Now I need to lay down the epoxy seam sealer. Should I prep the channel, or just grease and wax remover and fill it in?

Also, not sure how thin that epoxy lays down. I have a 1 inch drop from the front middle to the sides. Is it still ok to use or does it have to be perfectly flat?

I'd wager you're ok with just a good cleanwith wax/grease remover, but not sure what other prep you were thinking.

The 3M self-leveling seam sealer is pretty "goopy" with a fair bit of surface tension, and it's fairly thick if you fully cover the rivet heads. I suspect you'll be ok even with the bowing, but it's just a guess.

It's a lot like the clear two-part epoxy you find at any home improvement store in both smell and texture/viscosity - if you really wanted, you could probably bend up a little channel out of scrap, put it on a slight slant, and burn up a tube of that as a test for a couple bucks. If nothing else, it's a chance to play with how the material flows before cracking open the big tubes - once you start laying the bead, you do want to keep trucking.

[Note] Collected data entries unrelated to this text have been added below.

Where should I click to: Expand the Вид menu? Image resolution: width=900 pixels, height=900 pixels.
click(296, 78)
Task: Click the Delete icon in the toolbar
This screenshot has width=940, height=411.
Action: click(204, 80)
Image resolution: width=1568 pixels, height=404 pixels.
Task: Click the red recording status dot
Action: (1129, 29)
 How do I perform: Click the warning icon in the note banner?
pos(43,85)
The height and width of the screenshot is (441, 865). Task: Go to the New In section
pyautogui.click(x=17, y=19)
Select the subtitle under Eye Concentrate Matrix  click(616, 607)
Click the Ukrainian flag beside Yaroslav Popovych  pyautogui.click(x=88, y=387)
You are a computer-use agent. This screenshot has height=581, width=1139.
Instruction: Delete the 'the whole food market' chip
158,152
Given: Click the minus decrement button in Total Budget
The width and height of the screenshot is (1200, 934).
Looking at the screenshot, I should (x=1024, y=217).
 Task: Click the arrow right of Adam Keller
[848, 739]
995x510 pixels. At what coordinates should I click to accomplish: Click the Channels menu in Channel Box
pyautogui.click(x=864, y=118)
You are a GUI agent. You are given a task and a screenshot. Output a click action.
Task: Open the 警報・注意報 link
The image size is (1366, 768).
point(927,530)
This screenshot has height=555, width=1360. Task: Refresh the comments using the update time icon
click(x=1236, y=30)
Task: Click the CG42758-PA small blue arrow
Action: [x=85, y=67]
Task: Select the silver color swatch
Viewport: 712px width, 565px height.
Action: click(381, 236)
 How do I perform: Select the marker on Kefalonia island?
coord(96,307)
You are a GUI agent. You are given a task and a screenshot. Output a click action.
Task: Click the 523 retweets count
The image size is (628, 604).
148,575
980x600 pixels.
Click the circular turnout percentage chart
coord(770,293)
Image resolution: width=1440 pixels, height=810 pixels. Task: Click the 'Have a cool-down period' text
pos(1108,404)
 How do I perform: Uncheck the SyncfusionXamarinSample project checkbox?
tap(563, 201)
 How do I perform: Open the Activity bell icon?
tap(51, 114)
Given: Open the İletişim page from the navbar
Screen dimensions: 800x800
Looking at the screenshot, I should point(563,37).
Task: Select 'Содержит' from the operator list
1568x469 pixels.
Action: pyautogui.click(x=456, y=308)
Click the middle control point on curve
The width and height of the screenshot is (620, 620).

Amazon product ASIN B0044F9KFI
 
Blow out the dust and degrease. The front of my top had a slight curve to it (maybe 1/2”) but I don’t remember it causing the epoxy to slump to the corners. The Eastwood product I used was fairly thick and needed some encouragement to spread out. Ambient temperature might effect how it flows. Kind of the thickness of honey.
Go for it and good luck!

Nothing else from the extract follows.